Tuesday, September 18, 2007

The Vanilla orchid

The main type harvested for vanillin is Vanilla planifolia. Even though it is native to Mexico, it is now extensively grown throughout the tropics. Madagascar is the world's largest producer, Additional sources include Vanilla pompona and Vanilla tahitiensis (grown in Tahiti), though the vanillin satisfied of these species is much less than Vanilla planifolia.

Vanilla grows as a vine, mountaineering up an existing tree, pole, or other support. It can be full-fledged in a wood (on trees), in a plantation (on trees or poles), or in a "shader", in increasing orders of productivity. Left alone, it will produce as high as possible on the support, with few flowers. Every year, growers fold the senior parts of the plant downwards so that the plant stays at heights accessible by a standing human. This also very much stimulate flowering.

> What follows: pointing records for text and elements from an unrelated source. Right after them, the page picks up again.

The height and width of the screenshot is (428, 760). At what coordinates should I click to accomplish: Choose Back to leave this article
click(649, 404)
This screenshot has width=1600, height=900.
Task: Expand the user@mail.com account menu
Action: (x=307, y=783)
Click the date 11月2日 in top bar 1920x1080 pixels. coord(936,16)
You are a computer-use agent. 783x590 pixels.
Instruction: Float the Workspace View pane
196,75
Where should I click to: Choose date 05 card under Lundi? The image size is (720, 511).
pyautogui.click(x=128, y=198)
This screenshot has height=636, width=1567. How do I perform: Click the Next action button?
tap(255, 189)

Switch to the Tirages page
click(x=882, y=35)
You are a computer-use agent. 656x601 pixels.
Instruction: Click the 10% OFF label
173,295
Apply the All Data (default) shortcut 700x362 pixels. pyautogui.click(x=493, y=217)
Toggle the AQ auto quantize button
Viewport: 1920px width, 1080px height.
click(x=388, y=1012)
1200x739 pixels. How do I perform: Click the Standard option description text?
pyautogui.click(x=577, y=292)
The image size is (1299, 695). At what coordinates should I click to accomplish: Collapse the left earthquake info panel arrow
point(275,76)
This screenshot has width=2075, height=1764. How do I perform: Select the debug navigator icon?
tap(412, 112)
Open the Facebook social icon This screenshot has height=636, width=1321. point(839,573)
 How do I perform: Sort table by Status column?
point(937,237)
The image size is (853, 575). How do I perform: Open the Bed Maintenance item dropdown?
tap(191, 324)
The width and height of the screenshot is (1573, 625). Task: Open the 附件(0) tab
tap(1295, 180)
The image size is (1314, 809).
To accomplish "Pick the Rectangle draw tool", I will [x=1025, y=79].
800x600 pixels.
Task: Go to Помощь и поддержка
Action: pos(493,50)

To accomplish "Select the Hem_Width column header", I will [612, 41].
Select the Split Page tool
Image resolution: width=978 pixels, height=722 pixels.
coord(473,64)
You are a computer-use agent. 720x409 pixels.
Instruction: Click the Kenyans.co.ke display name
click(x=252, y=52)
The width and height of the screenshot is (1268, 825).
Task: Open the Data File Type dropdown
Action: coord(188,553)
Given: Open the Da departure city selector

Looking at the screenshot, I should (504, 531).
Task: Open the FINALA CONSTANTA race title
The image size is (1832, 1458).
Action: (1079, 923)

Tuesday, September 11, 2007

Troposphere

From the Greek word "τρέπω" importance to turn or mix. The troposphere is the lowest layer of the atmosphere; it starts at the surface and extends to between 7 km (23,000 ft) at the poles and 17 km (60,000 ft) at the equator, with some distinction due to weather factors. The troposphere has a enormous deal of vertical mixing due to solar heating at the surface. This heating warms air masses, which makes them less intense so they rise. When an air mass raises the force upon it decreases so it expands, doing work against the contrasting pressure of the surrounding air. To do work is to use energy, so the temperature of the air mass decreases. As the temperature decreases, water vapor in the air mass may concentrate or solidify, releasing latent heat that further uplifts the air mass. This process determines the maximum rate of refuse of temperature with height, called the adiabatic lapse rate.

Monday, April 2, 2007

Human-powered transport

Human-powered transport is transport of person(s) and or goods motorized by human muscle.
Like animal-powered transport, human-powered transport has been in continuation since time immemorial in the form of walking, running and swimming. However modern technology has led to machines to improve human-power. Although motorization has compact the effort in transport, many human-powered machines stay popular for leisure or exercise and for short distance travel. Human-powered transport is frequently the only (reliable) power source available in underdeveloped or inaccessible regions, and may be measured an ideal form of sustainable transportation.

Tuesday, March 20, 2007

Barge

A barge is a flat-bottomed boat, built mostly for river and canal transport of important goods. Most barges are not self-propelled and need to be moved by tugboats towing or towboats pushing them. Barges on inland waterways (towed by draft animals on an adjacent towpath) contended with the railway in the early industrial revolution but were out competed in the carriage of high value items owing to the higher speed, falling costs, and route elasticity of rail transport.
Barges are still used today for low value bulk items, as the cost of hauling goods by barge is very low. Barges are also used for very weighty or bulky items; a typical barge events 195 feet by 35 feet (59.4 meters by 10.6 meters), and can take up to 1500 tons of cargo.